Use RAG whenever the LLM needs to answer questions over a corpus that does not fit in its context window or that updates frequently — internal documentation Q&A, customer support copilots, code search, and compliance assistants. It is also the right starting point when fine-tuning is overkill or when answers must be grounded in citable sources for audit reasons.

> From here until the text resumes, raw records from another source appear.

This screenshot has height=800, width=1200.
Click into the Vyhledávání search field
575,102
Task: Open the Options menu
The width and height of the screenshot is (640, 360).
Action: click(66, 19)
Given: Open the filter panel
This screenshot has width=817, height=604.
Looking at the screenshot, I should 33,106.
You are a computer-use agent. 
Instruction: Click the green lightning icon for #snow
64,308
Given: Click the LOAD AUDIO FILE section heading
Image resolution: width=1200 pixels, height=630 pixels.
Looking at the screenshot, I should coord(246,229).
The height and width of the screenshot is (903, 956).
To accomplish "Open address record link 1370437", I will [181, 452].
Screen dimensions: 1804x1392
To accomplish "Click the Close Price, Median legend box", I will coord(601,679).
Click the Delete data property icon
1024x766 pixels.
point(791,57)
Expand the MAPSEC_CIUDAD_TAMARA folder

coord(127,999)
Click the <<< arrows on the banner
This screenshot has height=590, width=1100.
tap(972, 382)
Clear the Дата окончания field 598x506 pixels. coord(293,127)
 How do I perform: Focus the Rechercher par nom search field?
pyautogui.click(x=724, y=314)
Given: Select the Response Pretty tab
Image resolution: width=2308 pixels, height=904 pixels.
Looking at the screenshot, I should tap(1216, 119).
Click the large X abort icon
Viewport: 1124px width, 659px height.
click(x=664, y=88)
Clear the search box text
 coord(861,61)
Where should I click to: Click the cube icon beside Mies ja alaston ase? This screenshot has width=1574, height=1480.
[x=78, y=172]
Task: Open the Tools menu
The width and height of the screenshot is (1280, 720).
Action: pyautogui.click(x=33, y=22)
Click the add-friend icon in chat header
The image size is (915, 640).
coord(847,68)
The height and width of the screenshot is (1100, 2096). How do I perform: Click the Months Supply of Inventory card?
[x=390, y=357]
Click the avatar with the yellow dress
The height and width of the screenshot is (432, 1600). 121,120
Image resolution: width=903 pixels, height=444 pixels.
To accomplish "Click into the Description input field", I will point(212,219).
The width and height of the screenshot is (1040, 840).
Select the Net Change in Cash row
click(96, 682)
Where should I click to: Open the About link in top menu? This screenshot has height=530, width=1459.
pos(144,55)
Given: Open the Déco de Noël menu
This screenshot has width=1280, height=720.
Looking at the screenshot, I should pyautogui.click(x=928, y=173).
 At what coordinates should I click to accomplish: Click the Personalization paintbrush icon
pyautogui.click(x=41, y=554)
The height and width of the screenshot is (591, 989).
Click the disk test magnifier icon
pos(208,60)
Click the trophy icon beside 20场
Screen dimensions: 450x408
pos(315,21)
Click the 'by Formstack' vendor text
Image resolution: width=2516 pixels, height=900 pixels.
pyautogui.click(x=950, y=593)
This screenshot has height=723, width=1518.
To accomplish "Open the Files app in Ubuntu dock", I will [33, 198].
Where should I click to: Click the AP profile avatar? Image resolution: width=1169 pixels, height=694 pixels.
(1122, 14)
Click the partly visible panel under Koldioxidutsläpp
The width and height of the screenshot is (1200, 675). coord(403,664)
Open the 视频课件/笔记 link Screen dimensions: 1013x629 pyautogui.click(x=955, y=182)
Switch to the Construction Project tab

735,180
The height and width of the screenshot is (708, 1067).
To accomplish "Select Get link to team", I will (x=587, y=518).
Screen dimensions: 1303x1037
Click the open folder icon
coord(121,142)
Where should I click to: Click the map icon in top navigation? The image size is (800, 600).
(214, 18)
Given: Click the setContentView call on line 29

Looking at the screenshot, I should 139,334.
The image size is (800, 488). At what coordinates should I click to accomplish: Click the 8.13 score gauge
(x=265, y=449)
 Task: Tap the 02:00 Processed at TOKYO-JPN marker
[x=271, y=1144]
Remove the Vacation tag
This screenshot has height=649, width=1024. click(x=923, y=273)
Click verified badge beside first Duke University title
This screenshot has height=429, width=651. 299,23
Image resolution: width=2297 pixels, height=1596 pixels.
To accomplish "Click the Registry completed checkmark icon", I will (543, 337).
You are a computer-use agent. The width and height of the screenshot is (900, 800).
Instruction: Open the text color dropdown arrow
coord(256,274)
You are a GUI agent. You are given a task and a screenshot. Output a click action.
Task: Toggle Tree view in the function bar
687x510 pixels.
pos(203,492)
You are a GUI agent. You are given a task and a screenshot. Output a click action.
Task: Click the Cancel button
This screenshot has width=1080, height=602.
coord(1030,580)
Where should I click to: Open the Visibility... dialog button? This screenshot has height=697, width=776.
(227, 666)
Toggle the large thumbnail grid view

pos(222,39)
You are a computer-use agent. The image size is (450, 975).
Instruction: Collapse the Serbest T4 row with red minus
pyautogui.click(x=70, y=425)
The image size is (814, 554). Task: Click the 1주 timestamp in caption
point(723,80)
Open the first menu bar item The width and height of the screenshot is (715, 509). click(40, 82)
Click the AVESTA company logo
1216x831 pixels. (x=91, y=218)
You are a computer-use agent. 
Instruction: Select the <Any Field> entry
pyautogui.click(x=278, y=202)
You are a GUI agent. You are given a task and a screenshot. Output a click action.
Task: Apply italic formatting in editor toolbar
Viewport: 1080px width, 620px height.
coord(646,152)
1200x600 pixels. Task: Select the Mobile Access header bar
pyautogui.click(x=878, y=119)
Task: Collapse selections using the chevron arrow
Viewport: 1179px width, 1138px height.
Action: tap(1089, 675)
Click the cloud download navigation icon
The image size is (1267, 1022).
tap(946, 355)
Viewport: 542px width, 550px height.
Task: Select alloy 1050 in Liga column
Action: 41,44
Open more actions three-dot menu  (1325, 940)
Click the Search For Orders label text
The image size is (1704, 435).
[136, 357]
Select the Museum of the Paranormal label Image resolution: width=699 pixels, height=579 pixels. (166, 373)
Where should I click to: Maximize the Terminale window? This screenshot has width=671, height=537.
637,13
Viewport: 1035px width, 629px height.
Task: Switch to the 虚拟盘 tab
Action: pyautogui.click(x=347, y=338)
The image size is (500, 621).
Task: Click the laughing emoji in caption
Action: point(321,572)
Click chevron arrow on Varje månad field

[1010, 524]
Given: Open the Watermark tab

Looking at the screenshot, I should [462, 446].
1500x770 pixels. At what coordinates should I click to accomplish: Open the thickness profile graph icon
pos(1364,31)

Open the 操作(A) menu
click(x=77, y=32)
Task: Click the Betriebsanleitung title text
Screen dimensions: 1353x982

If you are early, start with a single source, naive chunking, and pgvector — you can ship in days and the architecture compose-ups cleanly. Add the reranker once you can measure precision@k slipping below your bar. For multi-tenant SaaS, store a tenant_id on every chunk and filter at retrieval time. For long documents, switch from naive splitting to semantic or structured chunking. Replace the dense retriever with hybrid (BM25 + dense) when factual recall matters more than fluency. For latency-sensitive UX, cache popular query embeddings and stream the LLM response.